# [WHAT IS BEING ASKED]
For the material below, the sole required output is the number of lines that include "Sekreterlik".

# [RECORDS SUPPLIED]
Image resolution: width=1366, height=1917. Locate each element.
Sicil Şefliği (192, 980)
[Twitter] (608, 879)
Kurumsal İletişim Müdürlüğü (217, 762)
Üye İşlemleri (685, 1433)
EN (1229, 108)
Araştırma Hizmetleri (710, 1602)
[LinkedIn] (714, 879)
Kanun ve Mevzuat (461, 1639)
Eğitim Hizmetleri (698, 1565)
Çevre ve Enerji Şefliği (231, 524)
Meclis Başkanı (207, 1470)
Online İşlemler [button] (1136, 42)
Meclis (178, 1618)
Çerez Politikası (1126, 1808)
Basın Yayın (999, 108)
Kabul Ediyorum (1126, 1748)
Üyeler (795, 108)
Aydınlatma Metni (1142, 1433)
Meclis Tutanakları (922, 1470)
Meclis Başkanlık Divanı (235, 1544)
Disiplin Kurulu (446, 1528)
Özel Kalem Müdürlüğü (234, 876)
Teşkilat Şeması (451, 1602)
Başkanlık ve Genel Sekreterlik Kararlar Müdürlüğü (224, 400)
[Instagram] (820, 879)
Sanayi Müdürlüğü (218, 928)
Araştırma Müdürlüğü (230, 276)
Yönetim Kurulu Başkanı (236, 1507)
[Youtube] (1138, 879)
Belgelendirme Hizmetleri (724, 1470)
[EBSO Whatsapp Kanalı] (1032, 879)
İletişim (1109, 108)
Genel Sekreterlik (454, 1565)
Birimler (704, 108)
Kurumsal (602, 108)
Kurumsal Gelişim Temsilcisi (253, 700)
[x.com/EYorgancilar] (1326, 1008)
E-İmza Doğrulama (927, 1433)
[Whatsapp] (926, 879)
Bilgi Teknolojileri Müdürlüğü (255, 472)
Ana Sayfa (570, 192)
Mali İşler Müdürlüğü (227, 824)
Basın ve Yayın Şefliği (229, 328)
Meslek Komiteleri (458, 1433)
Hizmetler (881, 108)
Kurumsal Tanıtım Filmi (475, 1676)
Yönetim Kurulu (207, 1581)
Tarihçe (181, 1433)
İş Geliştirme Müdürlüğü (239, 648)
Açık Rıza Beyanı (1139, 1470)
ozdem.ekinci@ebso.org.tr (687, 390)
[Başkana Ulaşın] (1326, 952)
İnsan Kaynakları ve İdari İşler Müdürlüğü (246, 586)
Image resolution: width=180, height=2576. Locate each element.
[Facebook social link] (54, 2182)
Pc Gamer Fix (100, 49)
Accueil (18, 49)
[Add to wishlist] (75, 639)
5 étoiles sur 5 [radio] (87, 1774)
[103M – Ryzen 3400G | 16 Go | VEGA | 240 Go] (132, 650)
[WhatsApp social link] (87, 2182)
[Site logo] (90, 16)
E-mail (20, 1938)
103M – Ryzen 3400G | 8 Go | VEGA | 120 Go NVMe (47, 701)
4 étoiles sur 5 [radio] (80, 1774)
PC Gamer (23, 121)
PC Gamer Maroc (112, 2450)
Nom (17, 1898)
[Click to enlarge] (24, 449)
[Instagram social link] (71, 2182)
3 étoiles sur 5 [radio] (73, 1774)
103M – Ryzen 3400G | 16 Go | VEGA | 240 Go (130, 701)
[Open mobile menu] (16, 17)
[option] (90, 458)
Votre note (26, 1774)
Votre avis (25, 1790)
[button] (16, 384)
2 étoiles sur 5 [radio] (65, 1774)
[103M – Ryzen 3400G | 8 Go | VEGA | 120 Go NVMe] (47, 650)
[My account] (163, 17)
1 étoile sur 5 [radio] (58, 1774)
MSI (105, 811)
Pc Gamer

# [WRITTEN REPLY]
2